Il certificato elettorale (se proprio lo vogliamo tenere, può benissimo essere rimpiazzato dalla sola carta di identità elettronica), si può digitalizzare con un QR code e l’elettore deve poter votare in qualsiasi seggio legale sul territorio. Anche dal mare.
Al seggio l’elettore presenta il QR code insieme alla CI per l’identificazione e la registrazione dell’elettore al seggio è automatica. Dopodiché si procede a votare come sempre. Si possono anche eliminare carta e timbri ottocenteschi. Va gestito con attenzione il numero di schede per seggio, ma è un problema minore considerando che comunque resta una quota di astenuti naturale.
Questa soluzione funziona per le elezioni nazionali, presenta in realtà grossi problemi per le elezioni locali.
1- Lo studente di Bari potrà votare a Milano solo se anche a Milano sono in corso elezioni.

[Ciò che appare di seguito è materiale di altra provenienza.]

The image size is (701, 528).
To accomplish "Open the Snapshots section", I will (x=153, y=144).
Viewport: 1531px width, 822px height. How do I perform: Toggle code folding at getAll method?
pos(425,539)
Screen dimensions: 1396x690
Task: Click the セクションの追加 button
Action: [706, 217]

2 – Con quale scheda elettorale vota a Milano, visto che sarà certamente diversa da quella di Bari? E come viene conteggiato?
Piero Borla
Secondo l’art. 48 della costituzione il voto è “personale ed eguale, libero e segreto”. E’ molto difficile garantire tutte queste modalità insieme. Il precedente delle circoscrizioni estero non è tale da invogliare ad estenderne l’uso. Comunque si può lavorare in due direzioni : 1) implementare un sistema informatico che metta a disposizione, in ciascuna postazione di voto abilitata a tal fine, il fac-simile della scheda di tutte le circoscrizioni elettorali d’Italia e consenta di votare sul fac-simile (già questo porta ad escludere le elezioni comunali al di sotto di una soglia da stabilire); 2) moltiplicare le postazioni di voto elettronico, tali da garantire la segretezza del voto. Se ne può istituire una, o più, in ciascun comune di una certa dimensione (raggruppando i comuni-polvere); all’estero, oltre che alla rete consolare, ci si può appoggiare a figure di pubblico ufficiale, quali i notai o simili. Il tutto richiede tempo, quindi il voto a distanza deve svolgersi con qualche anticipo rispetto ai tempi normali; fortunatamente, sotto questo profilo non emergono impedimenti di rilievo. Con l’occasione segnalo la crescente necessità di assicurare la rappresentanza in sede politica degli interessi dei minori, anche se non abbiano raggiunto la maturità che occorre per esprimerli di persona; propongo che si riconosca loro un diritto di voto, da esercitarsi dai rispettivi genitori con criteri da determinare (sono naturalmente favorevole all’estensione ai sedicenni)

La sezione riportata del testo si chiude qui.